── Task material

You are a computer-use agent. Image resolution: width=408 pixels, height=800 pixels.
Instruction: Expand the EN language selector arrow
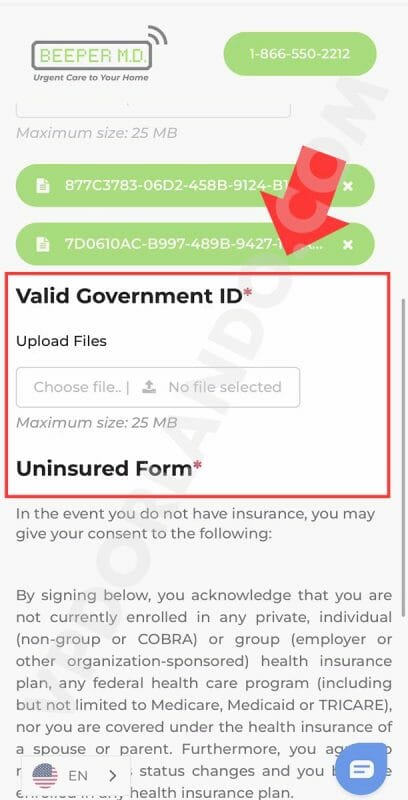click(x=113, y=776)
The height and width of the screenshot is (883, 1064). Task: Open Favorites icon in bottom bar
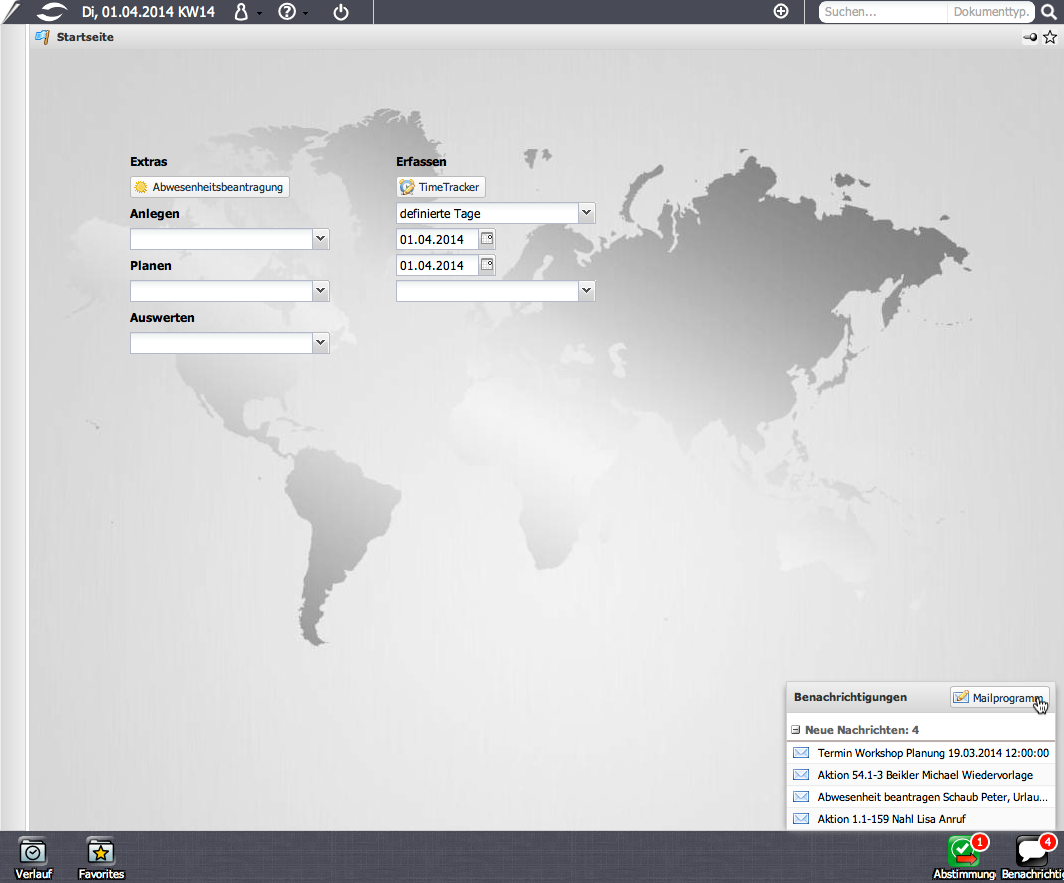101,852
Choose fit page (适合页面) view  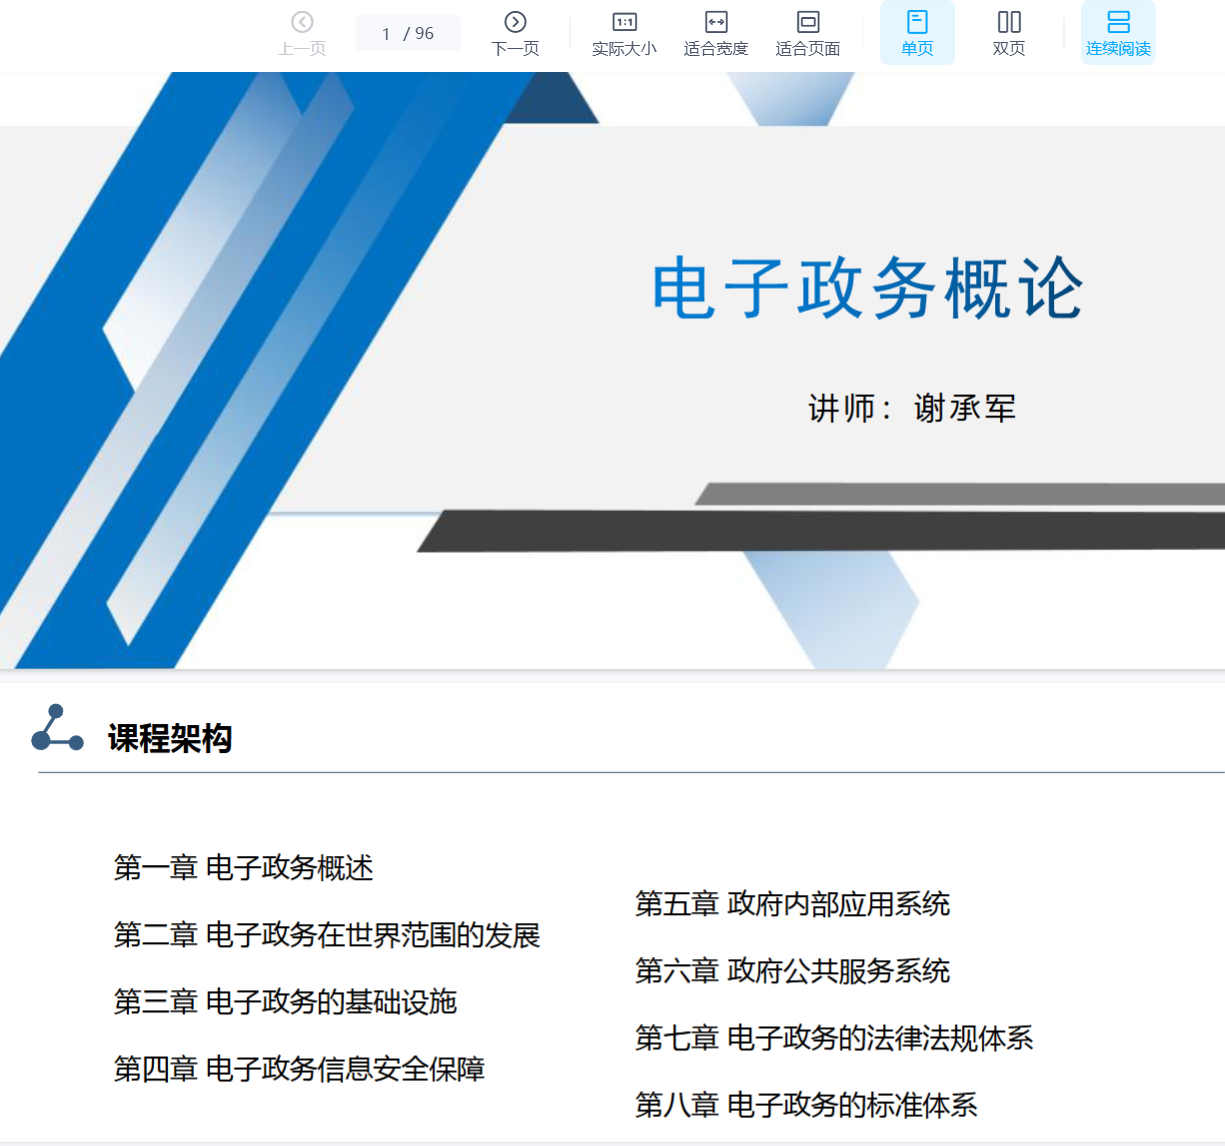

────

* _Activity_:
Output the entries verbatim but drop the images.

* _Output for this task_:
You are a computer-use agent. Image resolution: width=408 pixels, height=800 pixels.
Instruction: Expand the EN language selector arrow
click(x=113, y=776)
The height and width of the screenshot is (883, 1064). Task: Open Favorites icon in bottom bar
101,852
Choose fit page (适合页面) view  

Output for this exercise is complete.